Your goal:
For the entries below, copy exactly the line that contains "Where should I click to: Open the 戒玩" through the line that contains "Show the 1 Versions tab", both ends included, and exclude all pictures.

Raw data:
>>
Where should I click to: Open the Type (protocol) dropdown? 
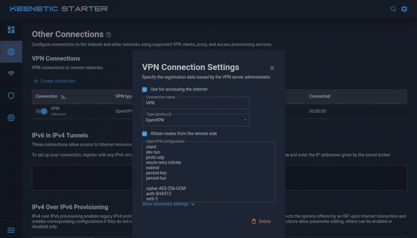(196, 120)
<<
>>
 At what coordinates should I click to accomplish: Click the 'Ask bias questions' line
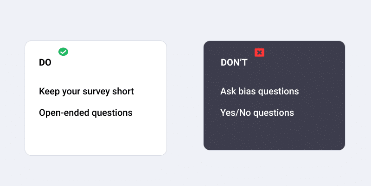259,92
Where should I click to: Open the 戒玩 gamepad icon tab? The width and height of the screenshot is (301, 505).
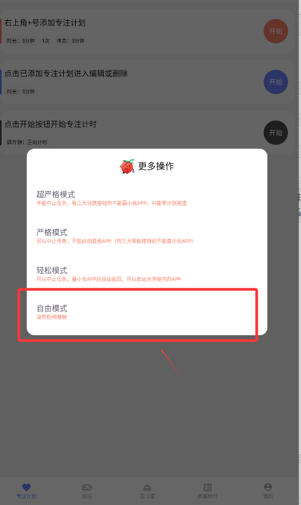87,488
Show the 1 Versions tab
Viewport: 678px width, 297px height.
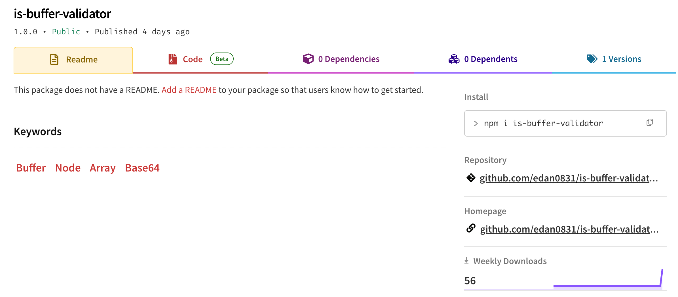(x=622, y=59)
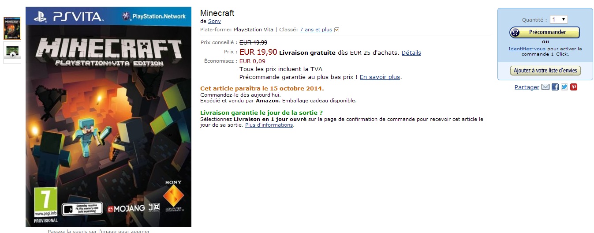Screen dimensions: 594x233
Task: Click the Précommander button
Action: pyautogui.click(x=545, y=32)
<<
Result below:
Where should I click to: Open the 戒玩 gamepad icon tab? The width and height of the screenshot is (301, 505).
87,488
Show the 1 Versions tab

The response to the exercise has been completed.